All the members pronounced not guilty on this article.
The sixth article was read by the Secretary, as follows:
Art. 6. And whereas it is provided by the 34th section of the aforesaid act, entitled “An act to establish the judicial courts of the United States,” that the laws of the several States, except where the constitution, treaties, or statutes of the United States shall otherwise require or provide, shall be regarded as the rules of decision in trials at common law, in the courts of the United States, in cases where they apply; and whereas by the laws of Virginia it is provided, that in cases not capital, the offender shall not be held to answer any presentment of a grand jury until the court next succeeding that during which such presentment shall have been made, yet the said Samuel Chase, with intent to oppress and procure the conviction of the said James Thompson Callender, did, at the court aforesaid, rule and adjudge the said Callender to trial during the term at which he, the said Callender, was presented and indicted, contrary to law in that case made and provided.
Those who pronounced guilty on this article, are:
Messrs.

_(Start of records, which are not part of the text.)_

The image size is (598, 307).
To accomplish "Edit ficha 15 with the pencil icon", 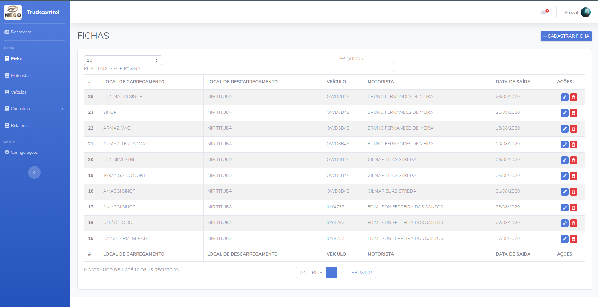I will tap(564, 239).
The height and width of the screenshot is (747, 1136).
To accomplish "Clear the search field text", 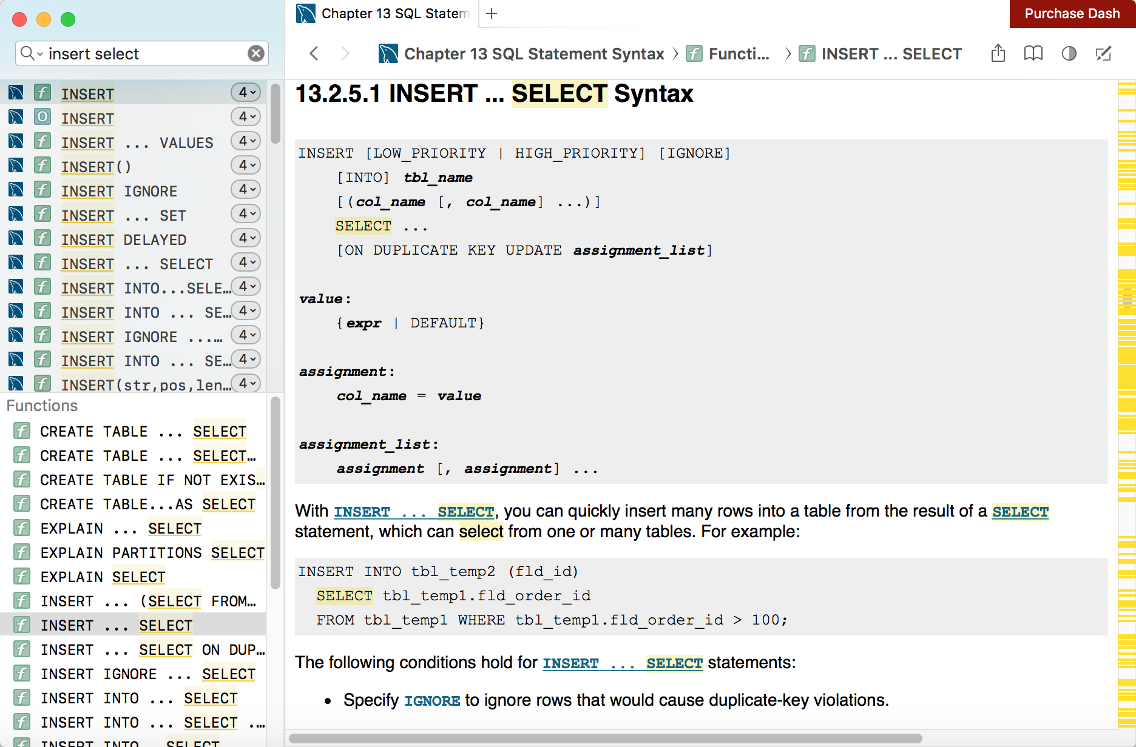I will point(256,53).
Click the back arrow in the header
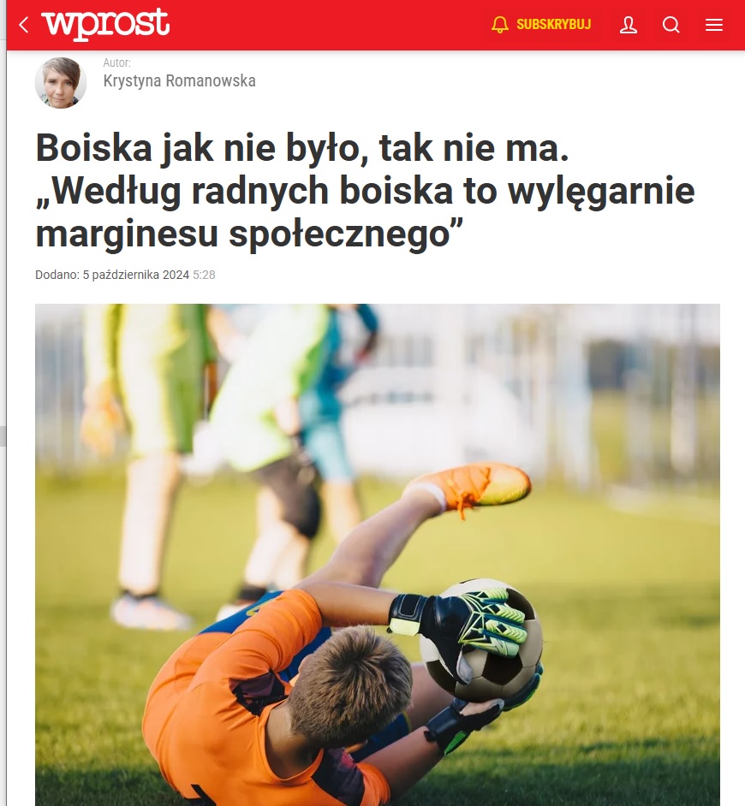 (x=23, y=25)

Breckenridge, Cocke, Howland, and Maclay—4.
Those who pronounced not guilty, are:
Messrs. Adams, Anderson, Baldwin, Bayard, Bradley, Brown, Condit, Dayton, Ellery, Franklin, Gaillard, Giles, Hillhouse, Jackson, Logan, Mitchill, Moore, Olcott, Pickering, Plumer, Smith of Maryland, Smith of New York, Smith of Ohio, Smith of Vermont, Stone, Sumter, Tracy, White, Worthington, and Wright—30.
The seventh article was read by the Secretary, as follows:
Art. 7. That at a circuit court of the United States, for the district of Delaware, held at Newcastle, in the month of June, one thousand eight hundred, whereat the said Samuel Chase presided—the said Samuel Chase, disregarding the duties of his office, did descend from the dignity of a judge and stoop to the level of an informer, by refusing to discharge the grand jury, although entreated by several of the said jury so to do, and after the said grand jury had regularly declared, through their foreman, that they had found no bills of indictment, nor had any presentments to make, by observing to the said grand jury, that he, the said Samuel Chase, understood “that a highly seditious temper had manifested itself in the State of Delaware, among a certain class of people, particularly in Newcastle county, and more especially in the town of Wilmington, where lived a most seditious printer, unrestrained by any principle of virtue, and regardless of social order—that the name of this printer was”—but checking himself, as if sensible of the indecorum which he was committing, added, “that it might be assuming too much to mention the name of this person, but it becomes your duty, gentlemen, to inquire diligently into this matter,” and that with intention to procure the prosecution of the printer in question, the said Samuel Chase did, moreover, authoritatively enjoin on the District Attorney of the United States the necessity of procuring a file of the papers to which he alluded, (and which were understood to be those published under the title of “Mirror of the Times and General Advertiser,”) and by a strict examination of them to find some passage which might furnish the groundwork of a prosecution against the printer of the said paper; thereby degrading his high judicial functions, and tending to impair the public confidence in, and respect for, the tribunals of justice, so essential to the general welfare.